(Source information)

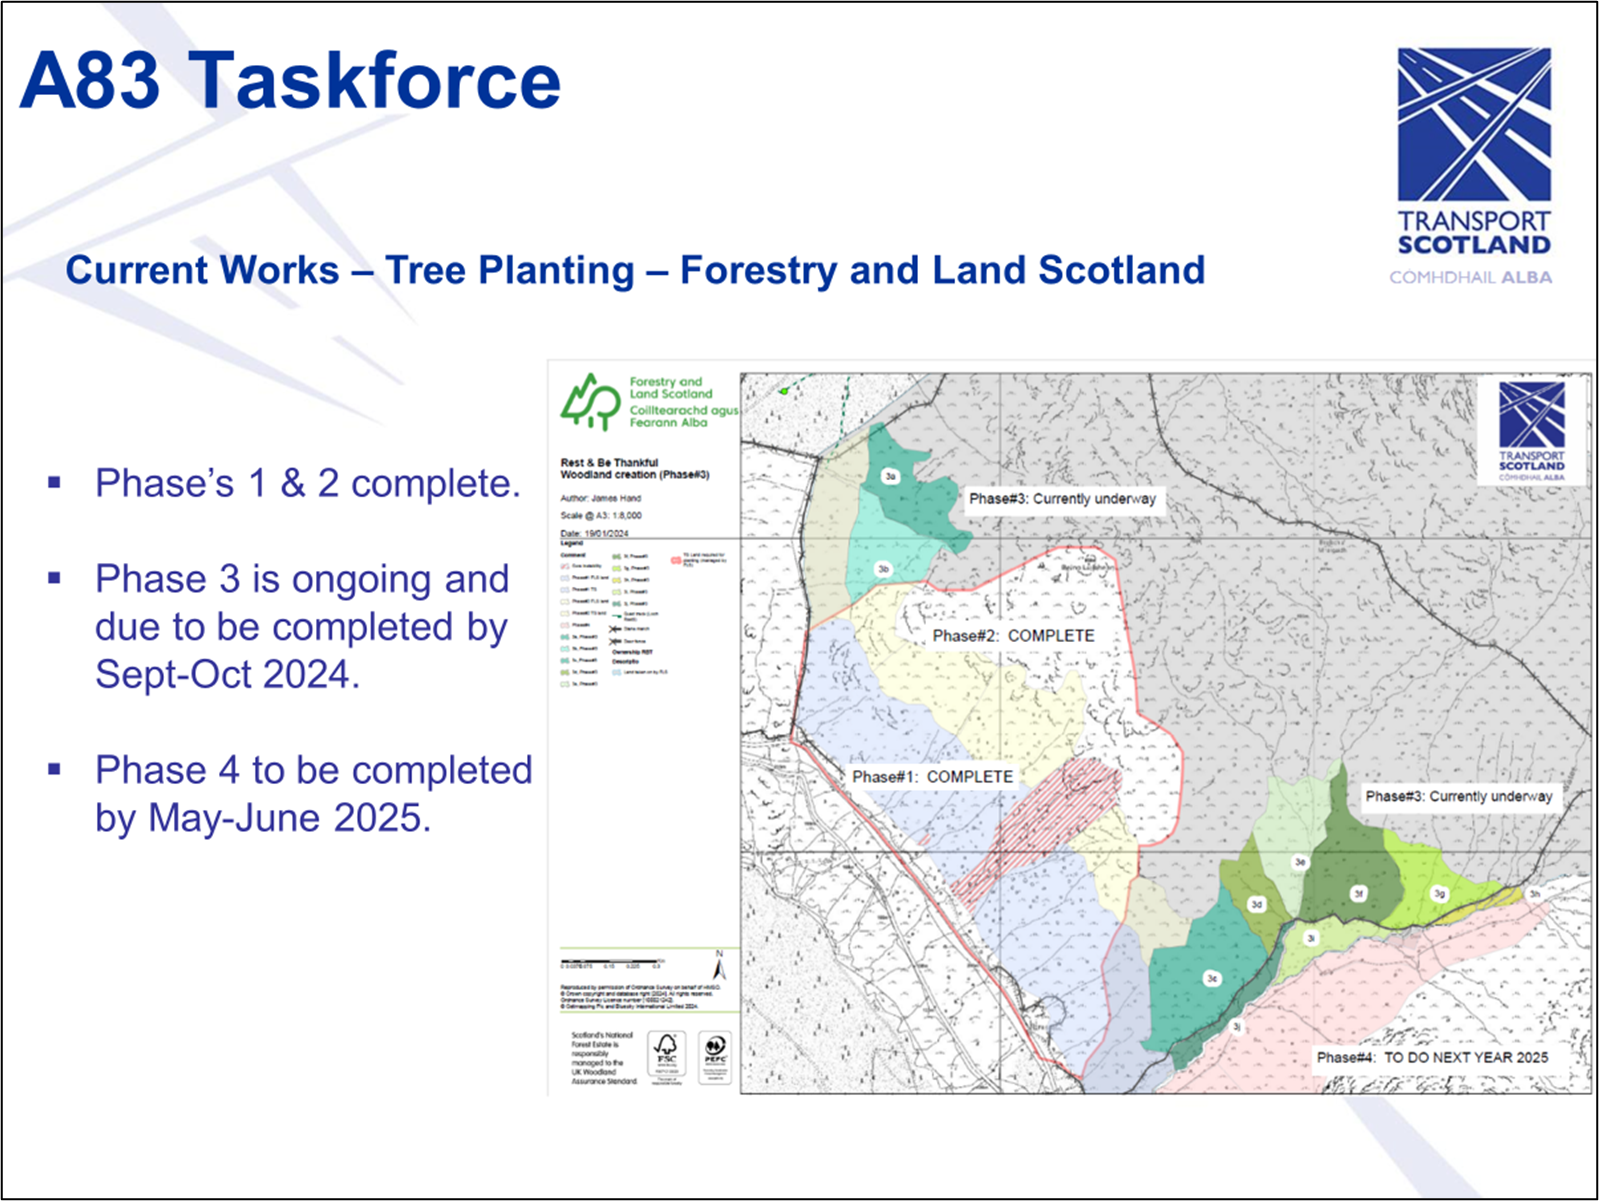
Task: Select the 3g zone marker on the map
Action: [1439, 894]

(End Source information)
(Source information)

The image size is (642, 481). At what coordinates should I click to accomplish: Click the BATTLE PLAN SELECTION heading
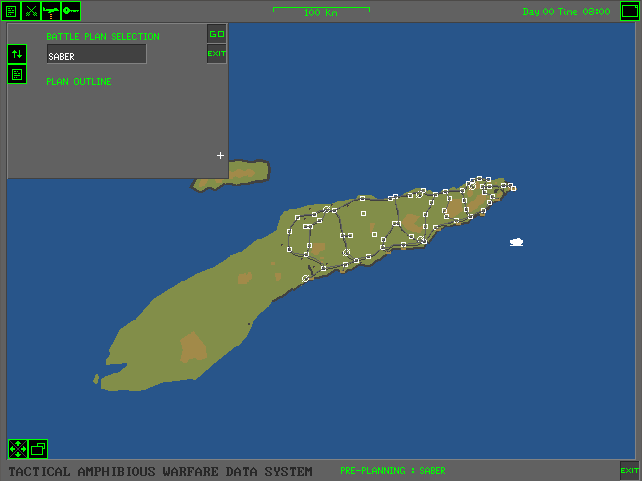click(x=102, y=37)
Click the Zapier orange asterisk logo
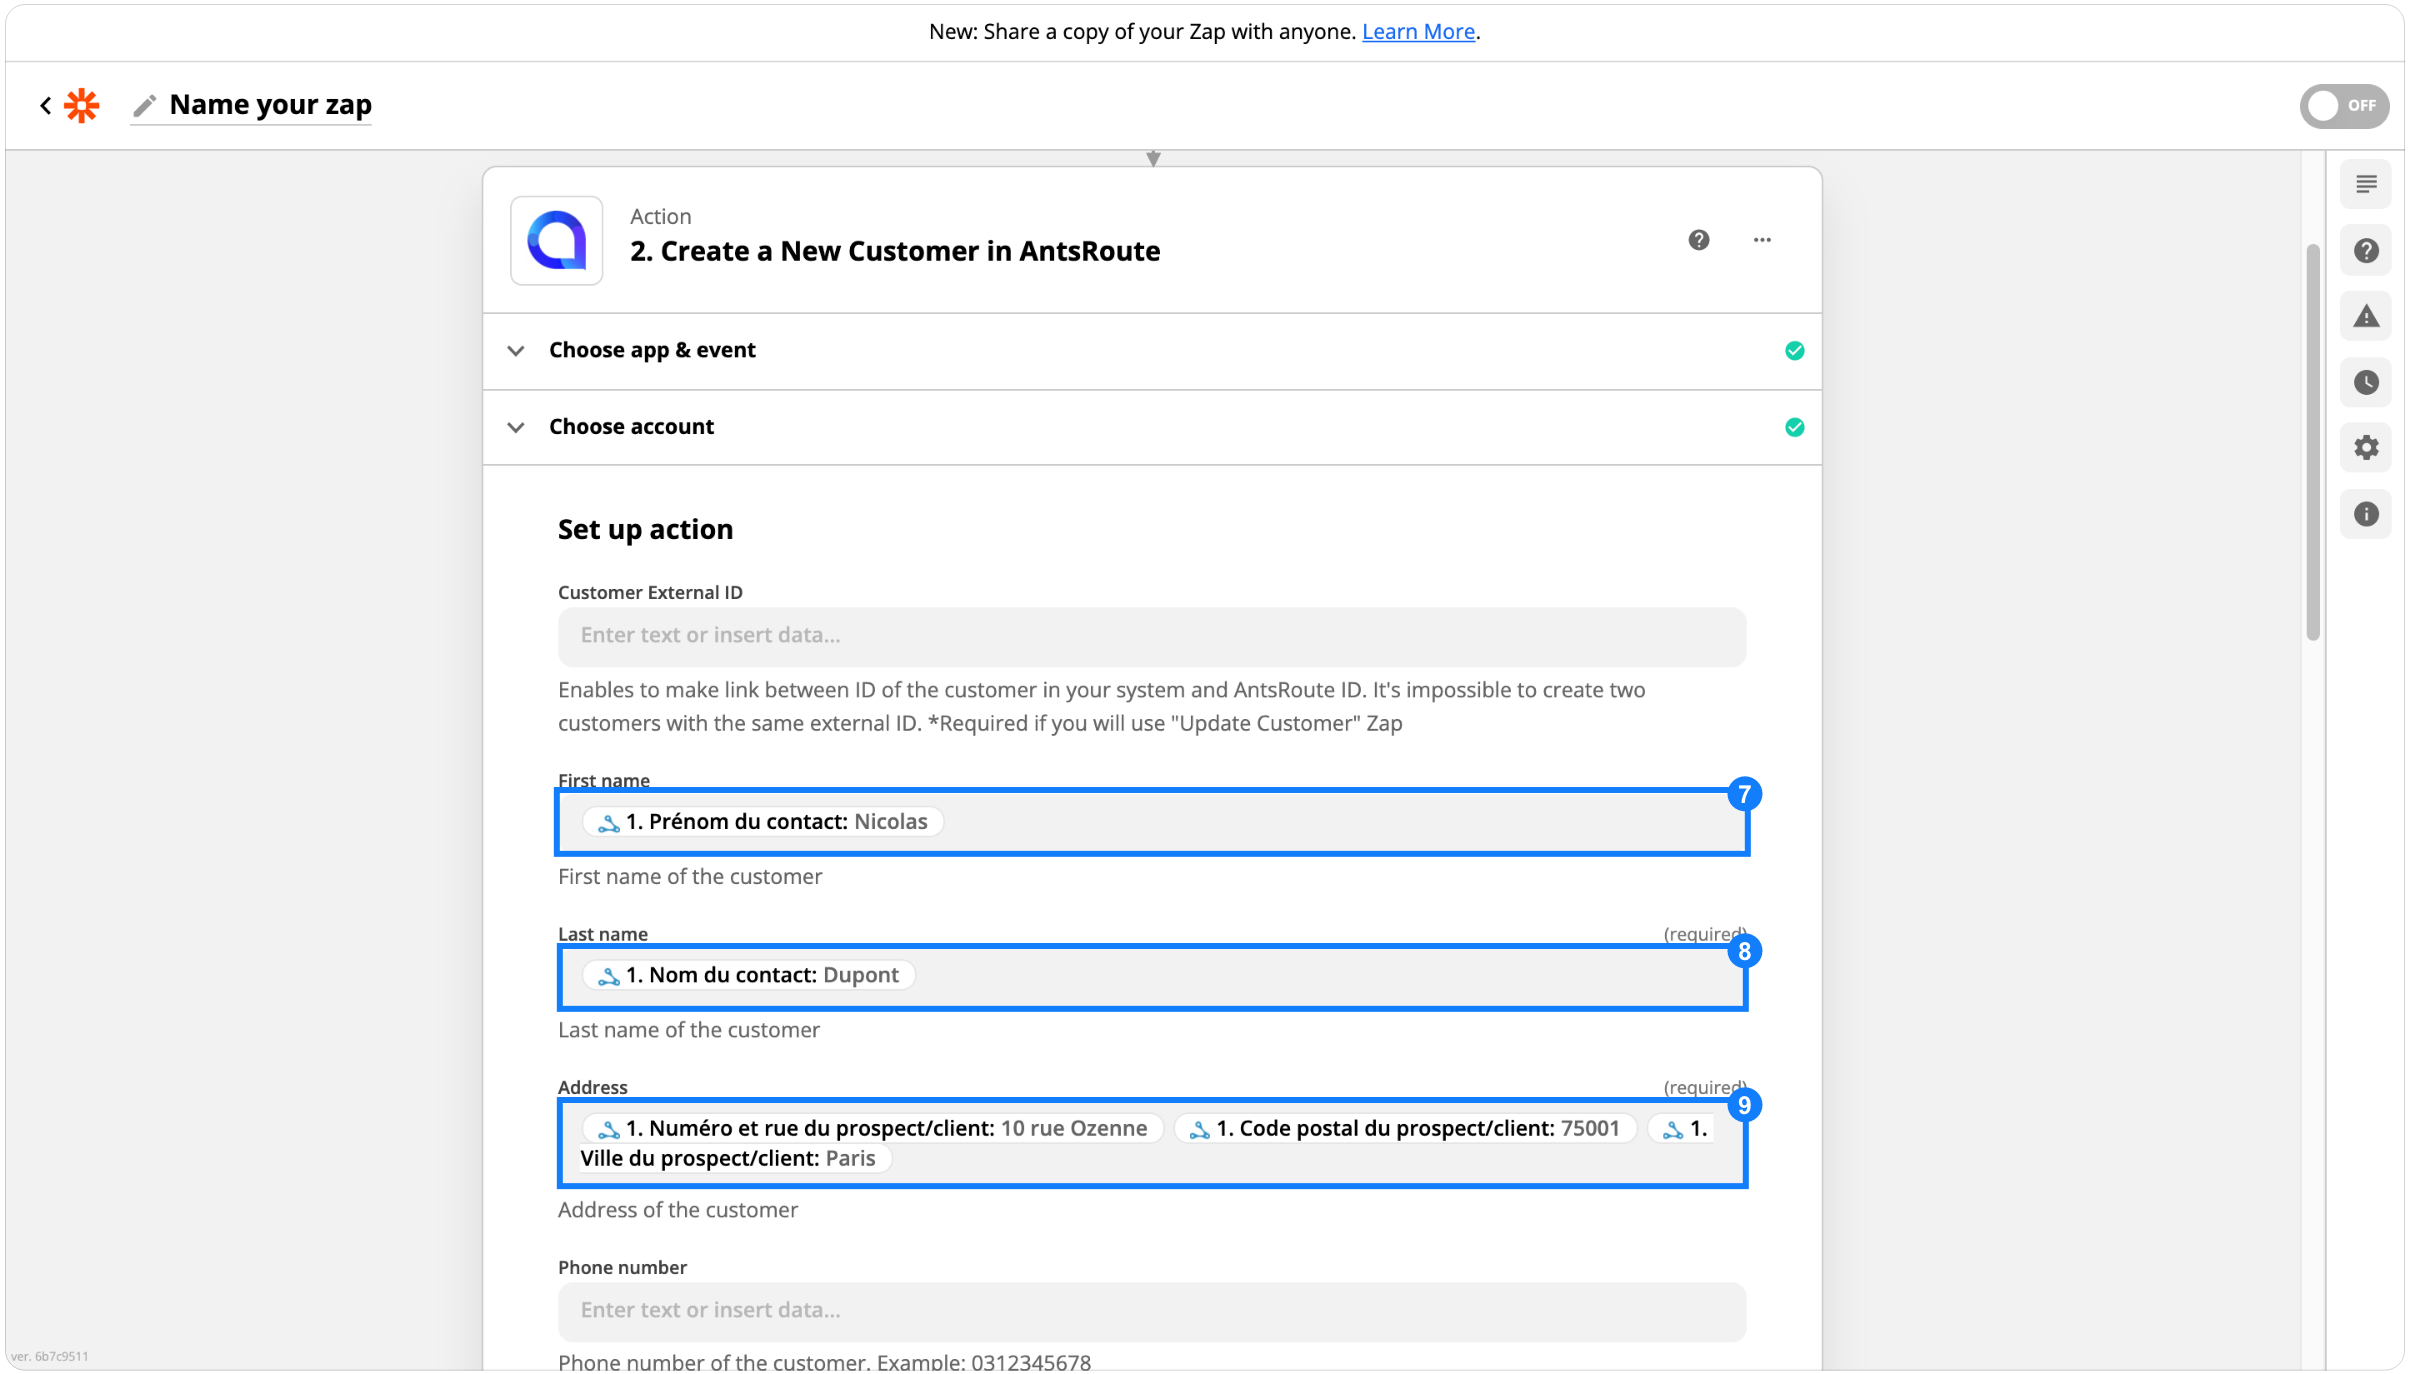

(End Source information)
(Source information)

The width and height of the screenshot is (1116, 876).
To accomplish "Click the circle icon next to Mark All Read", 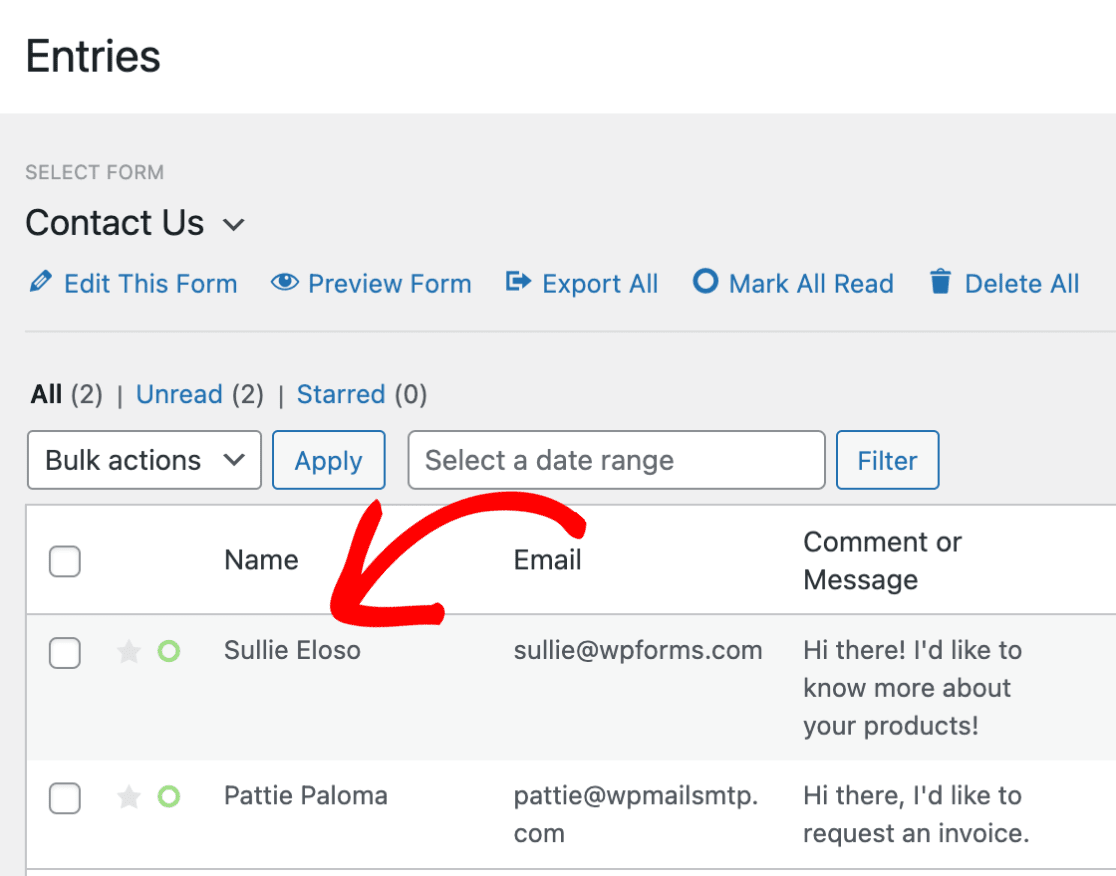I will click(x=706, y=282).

(End Source information)

## [Problem statement]
When copying from the data above, begin at the line containing "The image size" and end at the line containing "Click the Zapier orange asterisk logo"; return those lines exactly and leave all pictures behind.

## [Exercise solution]
The image size is (642, 481). At what coordinates should I click to accomplish: Click the BATTLE PLAN SELECTION heading
click(x=102, y=37)
Click the Zapier orange asterisk logo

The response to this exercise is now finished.